A couple of (lengthy) comments on the #PrEP decision today:
We’re all angry and disappointed by this decision, but it’s important we’re clear where our anger is directed. A fair few of the comments I’ve seen in the last couple of hours have expressed anger at PBAC for making the decision the way they did. But it’s Gilead, not PBAC, we should be angry with.
PBAC operates to a very narrowly-defined mandate: its one and only task is to determine whether drug listing are cost-effective. For a novel intervention like PrEP, that means comparing the cost of what the drug company is offering with the cost of doing nothing. Simply put, if the benefit is greater than the cost, the drug gets recommended; in this case, the cost outweighed the benefit.
PBAC also only considers the application made by the drug company. To protect its profits, Gilead chose to make their application based on only approving PrEP for people at very high risk of HIV (specifically, those with a greater than 3% risk of infection in 12 months), and at a high cost (we don’t know the exact cost they quoted, but we can assume it’s not much different from the current PBS price of $750/month). PBAC quite rightly questioned how practical or feasible it would be for doctors to determine which of their patients had a greater than 3% annual risk of HIV infection, and made it crystal clear they would prefer to see an application that would make PrEP available to everyone who could benefit, at an appropriately reduced price.
Let’s be clear: those pills cost a few sets each to make, and Gilead had a choice about how to structure its PBAC application.
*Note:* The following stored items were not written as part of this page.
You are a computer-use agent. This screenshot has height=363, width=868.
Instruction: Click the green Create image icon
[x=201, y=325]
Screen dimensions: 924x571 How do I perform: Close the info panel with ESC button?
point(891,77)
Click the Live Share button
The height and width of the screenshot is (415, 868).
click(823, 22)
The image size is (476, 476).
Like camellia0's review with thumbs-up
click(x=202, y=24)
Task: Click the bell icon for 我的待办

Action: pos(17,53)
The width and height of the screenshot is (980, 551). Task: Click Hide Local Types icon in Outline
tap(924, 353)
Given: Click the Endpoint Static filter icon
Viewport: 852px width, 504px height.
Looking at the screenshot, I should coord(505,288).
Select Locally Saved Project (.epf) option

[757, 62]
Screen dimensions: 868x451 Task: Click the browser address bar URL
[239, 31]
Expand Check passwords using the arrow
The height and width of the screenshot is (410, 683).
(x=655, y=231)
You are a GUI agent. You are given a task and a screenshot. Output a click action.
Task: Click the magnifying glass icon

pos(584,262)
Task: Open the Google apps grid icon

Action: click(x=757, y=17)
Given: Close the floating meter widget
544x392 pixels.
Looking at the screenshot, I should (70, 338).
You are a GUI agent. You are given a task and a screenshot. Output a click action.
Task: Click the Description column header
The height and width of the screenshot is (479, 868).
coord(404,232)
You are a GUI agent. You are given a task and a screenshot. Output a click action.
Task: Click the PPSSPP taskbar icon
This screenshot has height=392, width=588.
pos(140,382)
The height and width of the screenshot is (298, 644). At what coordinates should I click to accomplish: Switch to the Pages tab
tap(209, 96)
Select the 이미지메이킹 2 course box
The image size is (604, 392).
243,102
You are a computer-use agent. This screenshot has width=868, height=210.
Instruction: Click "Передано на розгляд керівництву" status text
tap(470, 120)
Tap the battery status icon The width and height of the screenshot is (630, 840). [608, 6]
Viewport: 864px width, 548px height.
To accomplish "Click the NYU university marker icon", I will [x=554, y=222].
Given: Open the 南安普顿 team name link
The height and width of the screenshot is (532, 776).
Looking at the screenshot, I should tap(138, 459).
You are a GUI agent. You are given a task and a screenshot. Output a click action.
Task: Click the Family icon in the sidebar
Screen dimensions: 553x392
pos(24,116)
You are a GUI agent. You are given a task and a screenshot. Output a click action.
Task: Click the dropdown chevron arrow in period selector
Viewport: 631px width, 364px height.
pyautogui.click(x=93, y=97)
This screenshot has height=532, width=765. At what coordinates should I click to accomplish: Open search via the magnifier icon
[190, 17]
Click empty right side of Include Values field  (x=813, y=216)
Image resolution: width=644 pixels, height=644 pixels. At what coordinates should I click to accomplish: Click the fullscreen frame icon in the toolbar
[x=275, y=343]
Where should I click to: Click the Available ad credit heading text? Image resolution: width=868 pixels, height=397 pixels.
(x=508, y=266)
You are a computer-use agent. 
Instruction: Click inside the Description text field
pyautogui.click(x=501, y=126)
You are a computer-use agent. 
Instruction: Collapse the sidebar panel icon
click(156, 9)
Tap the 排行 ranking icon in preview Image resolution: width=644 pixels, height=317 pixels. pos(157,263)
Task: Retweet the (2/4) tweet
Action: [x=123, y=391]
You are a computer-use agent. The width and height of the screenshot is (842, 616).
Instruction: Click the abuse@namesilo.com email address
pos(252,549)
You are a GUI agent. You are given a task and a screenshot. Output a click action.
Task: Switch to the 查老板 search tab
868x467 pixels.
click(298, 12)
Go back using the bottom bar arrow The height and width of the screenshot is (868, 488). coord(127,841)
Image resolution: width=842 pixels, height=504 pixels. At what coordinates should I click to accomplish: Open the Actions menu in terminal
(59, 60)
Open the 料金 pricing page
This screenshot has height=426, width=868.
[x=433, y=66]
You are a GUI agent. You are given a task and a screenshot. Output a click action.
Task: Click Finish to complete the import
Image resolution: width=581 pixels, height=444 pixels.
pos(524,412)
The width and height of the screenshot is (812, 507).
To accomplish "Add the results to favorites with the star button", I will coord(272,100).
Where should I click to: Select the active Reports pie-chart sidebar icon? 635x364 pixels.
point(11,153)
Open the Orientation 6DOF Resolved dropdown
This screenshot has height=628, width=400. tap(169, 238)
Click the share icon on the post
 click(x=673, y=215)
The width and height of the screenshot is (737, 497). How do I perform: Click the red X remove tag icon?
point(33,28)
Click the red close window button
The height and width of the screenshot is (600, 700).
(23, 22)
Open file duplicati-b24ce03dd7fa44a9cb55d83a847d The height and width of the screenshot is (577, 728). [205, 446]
It chose to take a path that would give it the best return while denying PrEP to the majority of people who could benefit from it. That proposal would have seen hundreds of needless HIV infections every year, because its not just people at highest risk who get HIV.
A couple of phrases in the PBAC decision seem to have inflamed people’s passions. I think some clarity is needed.
“attempts to restrict the eligible population by quantifying an individual’s future risk of HIV infection based on self-reported future behaviour, and limiting access to those with a predicted annual risk of infection of 3% or higher, may not be feasible or acceptable to clinicians and consumers.”
This, I think, is unproblematic. PBAC is saying that Gilead’s proposal to limit the use of PrEP to people at high risk “may not be feasible or acceptable.” It would require clinicians to make an assessment of the annual risk of HIV infection based on the patient’s self-reported behaviour. This is likely to be both inexact and practically impossible – if you were a doctor, could you make this judgement in a meaningful way? As PBAC goes on to say, far better to make the drug more widely available and let doctors and patients decided together if they feel the benefit outweighs the risk for that person.
“The PBAC noted that the efficacy of Truvada was highly dependent on adherence, and that it is not clear if subjects at high risk of contracting HIV due to self-reported low adherence to safer sex practices would also have lower adherence to medication.”
This sentence has a lot of people riled up, who have characterised it as saying ‘if gay men can’t be bothered using condoms, why would they bother taking PrEP?’ I think the statement refers back to the earlier questions about the viability of limiting PrEP to people at high risk. Many people at highest risk of HIV have difficulty with safe sex for quite legitimate structural reasons – homelessness, poor mental health, substance abuse issues, low literacy, etc. Limiting PrEP to that group could artificially increase the proportion of PrEP users who have adherence problems (due to the same structural factors) and consequently, this may not be the most efficient way to use the drug. Again, if the price were lower, it could be prescribed based on patient choice rather than arbitrary criteria, and we know most medicines work best when used that way.
Today’s decision has been a huge disappointment, but it’s not the end of the road. It often takes several application to PBAC before a new drug or indication is approved, and Gilead should be encouraged to resubmit. But we as a community have to hold the company to account – its next application must be structured around delivering the best public health outcomes, not the highest profits. Gilead stands to make a lot of money out of PrEP, even if they reduce the price radically, which is what they have to do before we get the outcome we want and need. The gay community has been doing its part to combat this disease for 30+ years, while Gilead and other drug companies have profited massively from it. It’s time for them to come to the table and do their part to prevent, not just profit from, HIV infections.
In the meantime, unfortunately there will be dozens or hundreds of needless HIV infections. We need to do what we can to minimise those, and to care for the unlucky ones who slip through the cracks.
Pills cost pennies, Gilead’s greed is ruining lives.